Nuestras abuelas dictaban justicia

Pensaba en alto hace unos días que las gentes de mi generación, que ni son mejores ni peores que las de la suya, han sobrevivido a los diez últimos años de aquél triste dictador, que era abuelo de los que nos mandan ahora, que entre unos y otros nos robaron la ilusión y la esperanza de creer que otra cosa era posible en un País donde a pesar de que usted lea otras cosas y escuche otros ritmos, puedo asegurarle que Belén Esteban es en estos momentos la autora más leída y Paquirrín, ese chaval que nació gordo y calvo es el autor de la música más descargada de internet.

Les decía que mi generación sobrevivió a eso, a la muerte del payaso Fofó, nuestra gran tragedia, al envenenamiento masivo por Aceite de Colza, a no pasar de Cuartos en un Mundial jugado en casa, bebíamos leche de vaca o de cabra ordeñada a mano. Se hervía y a desayunar. No existían las ordeñadoras automáticas. Y nadie se ponía malo. Ni cogía las fiebres maltas. Ni tan siquiera una diarrea. Y no es porque la vaca se duchara con gel para vacas todas las mañanas, no. Es porque estábamos vacunados. Y si había habido diarrea, pues todo se arreglaba hablando:

– Pues el chico pequeño lleva dos días con diarrea…

Bah!, que no la habrás hervido bien, chiqueta.

No había hojas de reclamaciones. ¿Reclamaciones de qué? Las cosas las arreglaban las abuelas. Las abuelas eran las personas que tenían la ley y la palabra. No eran necesarios fiscales, ni abogados, ni procuradores, ni mucho menos jueces. ¿Para qué si teníamos abuelas?

Recuerdo como si fuese ayer mismo como en nuestra casa de la calle Borrizo estaban haciendo los mayores una obra menor, lo cual requería tener por el patio amontonado unos cuantos ladrillos, arena y herramienta adecuada para la obra. Estábamos mis hermanos y un vecino de nuestra edad más o menos, que creo que vivía al principio de la calle y de cuyo nombre no me acuerdo.

El lugar del "crimen"

El lugar del «crimen»

El caso es que pleno fragor de la batalla sobre aquél montón de arena, uno de mis hermanos arrojó con gran acierto un ladrillo sobre la cabeza de aquél infortunado churumbel, el cual y no voy a decir que sin cierta razón, sangrando como si la sesera se le fuera a desparramar y quitaba la mano de la cabeza y gritando calle Borrizo abajo como si fuera el Samur, salió huyendo del lugar. Nosotros, con cara de asombro por la puntería de mi hermano y por la cantidad de sangre que siendo tan pequeños podemos tener en el cuerpo, nos miramos, nos encogimos de hombros y pensamos:

-Ya se ha jodido el juego-.

Al de media hora aproximadamente llamaron, como quien pide justicia, al picaporte del noble portón bicentenario de la casa. Se asomó a la escalera, como dueña de la edificación que era, mi abuela Pilar:

¿Quien llama?

Pilar, baja un momento, que soy Enriqueta.

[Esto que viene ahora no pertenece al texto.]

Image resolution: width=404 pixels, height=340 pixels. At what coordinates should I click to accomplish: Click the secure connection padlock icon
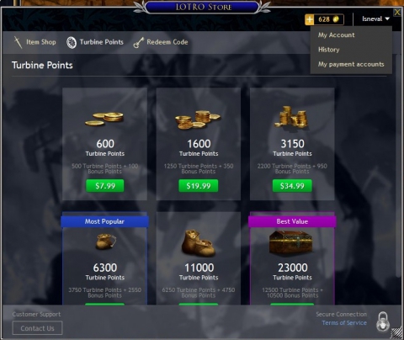tap(383, 321)
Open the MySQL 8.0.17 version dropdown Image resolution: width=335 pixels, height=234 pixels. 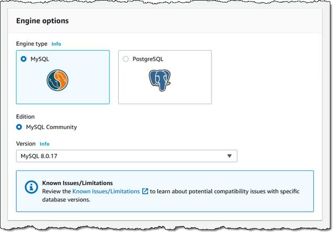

Mi abuela, vestida de riguroso luto durante los últimos 35 años, con pañuelo negro anudado al cuello, bajó hasta el patio y allí se encontró con la señora Enriqueta que llevaba de la mano a su nieto, que parecía que salía de un matadero, con toda la camiseta rojo-sangre, al igual que las orejas y el cuello, y habló la mujer:

Mire, -dijo mostrando a la criatura, dando esta un paso al frente, –lo que le ha hecho su nieto al mío-.

Mi abuela Pilar contemplo la escena, la evaluó, recapacitó y sentenció:

– ¿Sabe lo que le digo? Que se hubiera estado en su casa, que el mío en la suya estaba. Buenas tardes.

Cuando esto ocurría no tendríamos más de cuatro años. No había denuncias, ni pleitos. Las abuelas dictaban sentencias. Lo demás se solucionaba con mercromina. De la roja, eso sí. Y en abundancia.

Y a pesar de mi edad, de todo lo de aquí  he descrito, Doy Fe, como notario que nunca llegaré a ser.